I have a table that looks similar to this, with a multiindex on (A, B)
>>> columns = ["A", "B", "C", "D"]
... data = [
... [1, 1, 99, 22],
... [1, 2, 87, 24],
... [1, 3, 65, 31],
... [2, 1, 88, 30],
... [2, 2, 76, 33],
... [2, 3, 23, 32],
... [2, 4, 38, 28],
... [3, 1, 33, 40],
... [3, 2, 23, 41],
...]
>>>
>>> pd_table = pd.DataFrame(data=data, columns=columns)

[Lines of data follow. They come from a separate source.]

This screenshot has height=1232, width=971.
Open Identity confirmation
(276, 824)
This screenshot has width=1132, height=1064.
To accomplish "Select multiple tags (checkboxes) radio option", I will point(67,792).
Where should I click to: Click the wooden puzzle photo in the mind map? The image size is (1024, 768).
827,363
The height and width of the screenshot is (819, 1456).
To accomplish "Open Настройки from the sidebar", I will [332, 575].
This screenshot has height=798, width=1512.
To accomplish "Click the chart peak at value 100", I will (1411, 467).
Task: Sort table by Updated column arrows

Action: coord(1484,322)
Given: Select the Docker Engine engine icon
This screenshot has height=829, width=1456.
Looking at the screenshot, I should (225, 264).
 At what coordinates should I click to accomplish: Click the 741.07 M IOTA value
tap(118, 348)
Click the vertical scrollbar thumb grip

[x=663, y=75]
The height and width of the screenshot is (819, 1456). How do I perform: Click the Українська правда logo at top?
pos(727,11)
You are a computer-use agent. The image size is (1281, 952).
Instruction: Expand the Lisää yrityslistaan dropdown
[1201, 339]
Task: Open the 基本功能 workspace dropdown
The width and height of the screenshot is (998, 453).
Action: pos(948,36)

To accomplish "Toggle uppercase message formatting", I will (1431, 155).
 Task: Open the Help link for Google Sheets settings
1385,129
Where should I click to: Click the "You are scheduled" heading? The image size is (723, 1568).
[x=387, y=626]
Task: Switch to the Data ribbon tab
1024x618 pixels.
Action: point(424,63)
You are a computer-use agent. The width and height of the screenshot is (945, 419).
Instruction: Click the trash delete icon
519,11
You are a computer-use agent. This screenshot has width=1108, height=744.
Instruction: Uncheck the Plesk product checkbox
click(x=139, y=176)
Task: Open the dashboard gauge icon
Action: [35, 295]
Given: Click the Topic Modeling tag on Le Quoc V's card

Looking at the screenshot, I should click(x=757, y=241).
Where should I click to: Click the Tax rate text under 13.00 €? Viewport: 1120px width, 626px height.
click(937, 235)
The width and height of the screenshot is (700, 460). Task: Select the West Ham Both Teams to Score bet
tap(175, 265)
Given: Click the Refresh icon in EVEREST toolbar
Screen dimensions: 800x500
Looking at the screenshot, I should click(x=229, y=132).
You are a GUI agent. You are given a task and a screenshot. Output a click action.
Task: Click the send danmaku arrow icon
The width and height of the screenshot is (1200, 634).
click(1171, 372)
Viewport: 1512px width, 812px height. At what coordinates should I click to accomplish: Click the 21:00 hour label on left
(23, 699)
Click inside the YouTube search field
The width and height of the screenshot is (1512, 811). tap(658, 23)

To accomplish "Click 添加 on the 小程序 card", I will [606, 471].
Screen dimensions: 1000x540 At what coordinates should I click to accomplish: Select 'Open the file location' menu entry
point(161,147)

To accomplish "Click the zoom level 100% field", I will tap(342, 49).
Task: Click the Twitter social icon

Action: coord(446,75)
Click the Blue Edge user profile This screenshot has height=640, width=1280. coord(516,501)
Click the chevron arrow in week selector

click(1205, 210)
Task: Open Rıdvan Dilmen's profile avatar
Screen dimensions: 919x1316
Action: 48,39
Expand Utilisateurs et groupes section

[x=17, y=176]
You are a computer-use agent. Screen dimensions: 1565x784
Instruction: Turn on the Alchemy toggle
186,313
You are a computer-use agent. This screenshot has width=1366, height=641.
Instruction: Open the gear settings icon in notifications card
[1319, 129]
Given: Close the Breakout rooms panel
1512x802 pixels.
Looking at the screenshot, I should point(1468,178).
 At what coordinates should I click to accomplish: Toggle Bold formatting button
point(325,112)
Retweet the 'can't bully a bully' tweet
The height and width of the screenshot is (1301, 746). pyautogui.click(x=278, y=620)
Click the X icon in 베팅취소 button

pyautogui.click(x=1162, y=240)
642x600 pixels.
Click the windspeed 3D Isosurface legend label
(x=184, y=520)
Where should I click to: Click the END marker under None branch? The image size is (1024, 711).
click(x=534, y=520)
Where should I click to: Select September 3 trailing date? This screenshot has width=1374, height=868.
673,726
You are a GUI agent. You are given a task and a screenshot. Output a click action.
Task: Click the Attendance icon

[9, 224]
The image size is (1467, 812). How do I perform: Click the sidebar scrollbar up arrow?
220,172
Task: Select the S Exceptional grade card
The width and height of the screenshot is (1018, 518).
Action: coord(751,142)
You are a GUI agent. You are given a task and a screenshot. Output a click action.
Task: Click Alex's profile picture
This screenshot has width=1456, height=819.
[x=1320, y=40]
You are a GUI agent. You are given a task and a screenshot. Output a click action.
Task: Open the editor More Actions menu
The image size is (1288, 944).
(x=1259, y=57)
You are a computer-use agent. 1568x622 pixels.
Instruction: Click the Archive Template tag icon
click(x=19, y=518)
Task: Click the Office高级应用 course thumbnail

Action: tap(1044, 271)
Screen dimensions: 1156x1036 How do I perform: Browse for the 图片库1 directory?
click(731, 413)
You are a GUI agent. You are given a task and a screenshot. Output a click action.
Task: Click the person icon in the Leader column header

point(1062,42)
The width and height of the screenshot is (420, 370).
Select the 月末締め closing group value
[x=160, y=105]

>>> pd_table.set_index(["A", "B"], inplace=True)
>>> print(pd_table)
C D
A B
1 1 99 22
2 87 24
3 65 31
2 1 88 30
2 76 33
3 23 32
4 38 28
3 1 33 40
2 23 41
If i want to groupby the results on an index, and apply an aggregate function on the groups, I can do this by
>>> roll_table = pd_table.groupby("A").aggregate({"C": min, "D": max})
>>> print(roll_table)
C D
A
1 65 31
2 23 33
3 23 41
However, this drops the B index, which I would like to keep. I also want to apply a function to this column, but apparently this fails:
>>> roll_table = pd_table.groupby("A").aggregate({"B": max, "C": min, "D": max})
>>> print(roll_index)
Traceback (most recent call last):
File "<stdin>", line 1, in <module>
File "...\Python\Python38\site-packages\pandas\core\groupby\generic.py", line 928, in aggregate
result, how = self._aggregate(func, *args, **kwargs)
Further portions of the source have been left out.